Hedge fund winners and losers
Lists of hedge fund winners and losers tend to crop up around now, as the full-year data becomes available. Some previous lists only included data for part of the year, allowing for a lot of variation. The latest to come out is from HSBC Private Bank, which just released its list of the Top 20 performing funds.
Mortgage funds fared well. BTG Pactual's small Distressed Mortgage Fund, which invests primarily in distressed non-agency RMBS, generated a return of 46 percent for the year, putting it at the top of the list. For the sake of comparison, the average hedge fund gained only 6 percent last year, as noted by Reuters.
In notes that,
Rounding out HSBC's Top 5 performers for 2012 were Josh Birnbaum's $955 million Tilden Park Offshore Investment Fund, which returned about 41 percent; the $473 million Brookfield Global Real Estate Securities, returning 40 percent; a $1.5 billion CQS directional fund, which gained 36 percent; and Pine River's $3.5 billion Fixed Income Fund, which rose about 35 percent. Some of the industry's best known managers made it into the Top 20, including Daniel Loeb's Third Point Ultra Fund, which finished up the year with returns of about 35 percent, and David Tepper's Palomino Fund, which rose more than 29 percent last year. Bill Ackman protege Mick McGuire also saw his Marcato International Fund in the Top 20, with gains of almost 20 percent. BTG Pactual and Pine River both had two different funds in the Top 20.
And the best-known of the losers in 2012?

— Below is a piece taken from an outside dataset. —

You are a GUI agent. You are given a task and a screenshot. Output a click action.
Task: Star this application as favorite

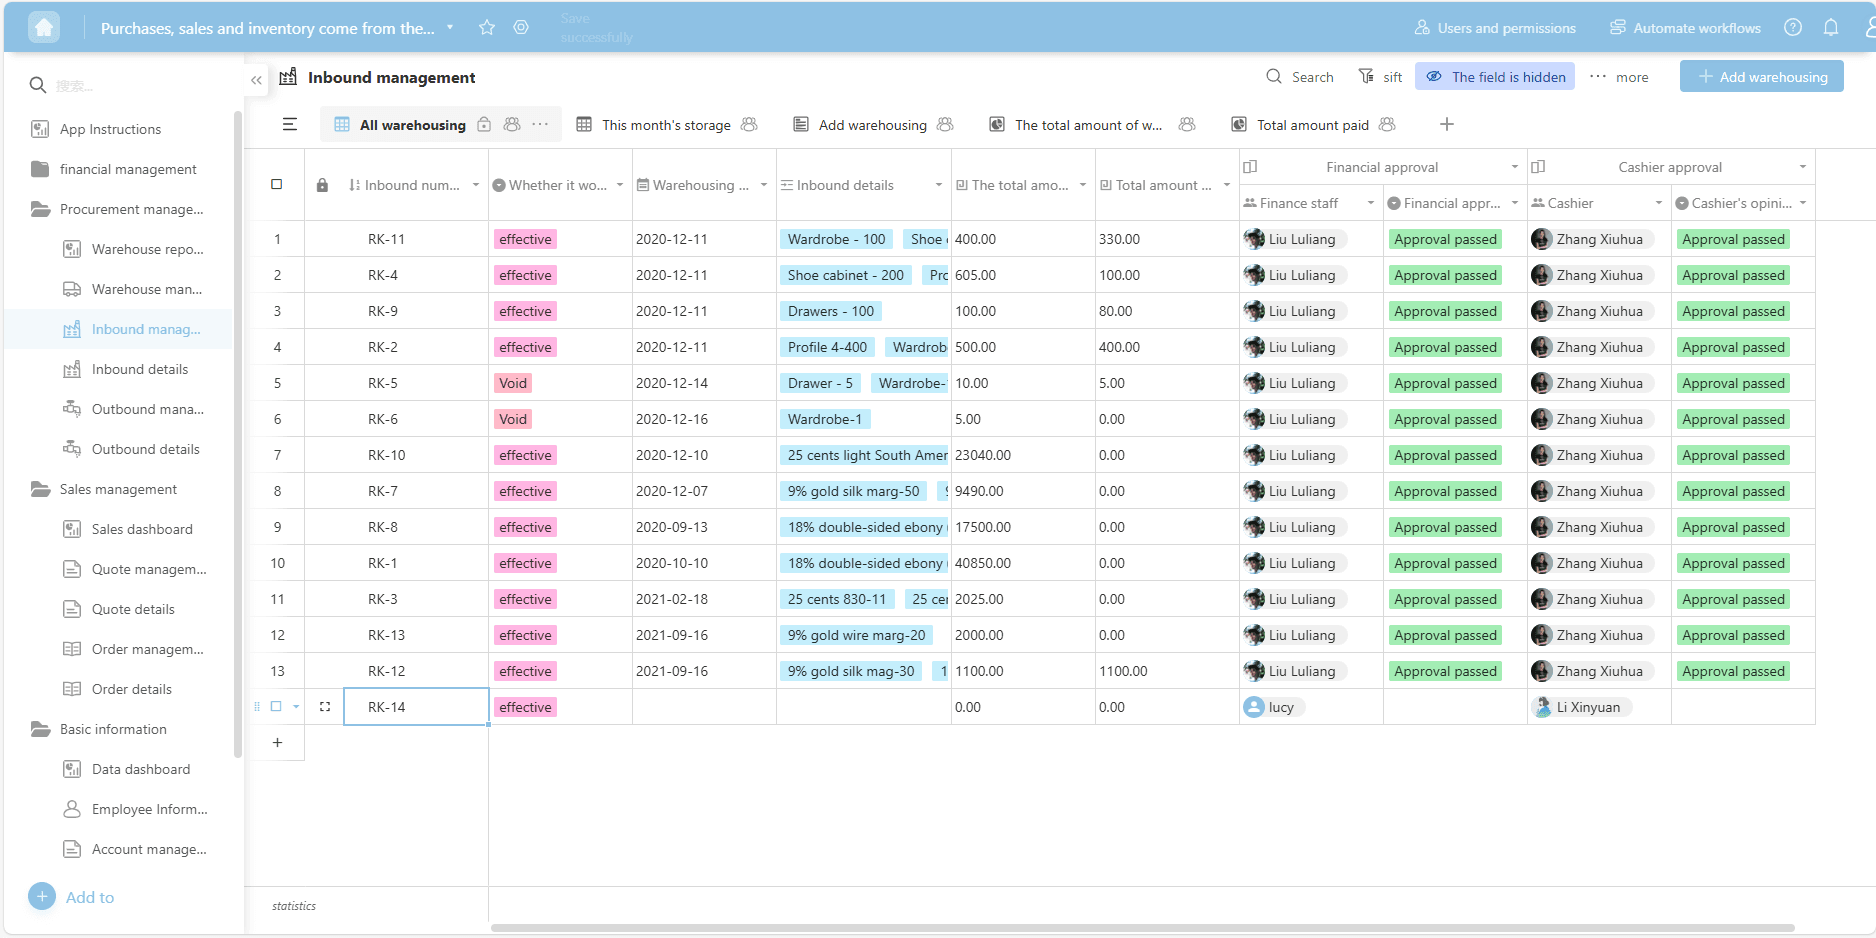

"John Paulson, once again, had at least two funds at the bottom of the HSBC pile at year-end. His Advantage Fund sank roughly 14 percent in 2012, and the levered version of that fund sank 21.5 percent. Those results come on top of Paulson's massive losses in 2011, when the Advantage Plus fund famously lost more than 50 percent, putting the New York based investor at the top of HSBC's loser list."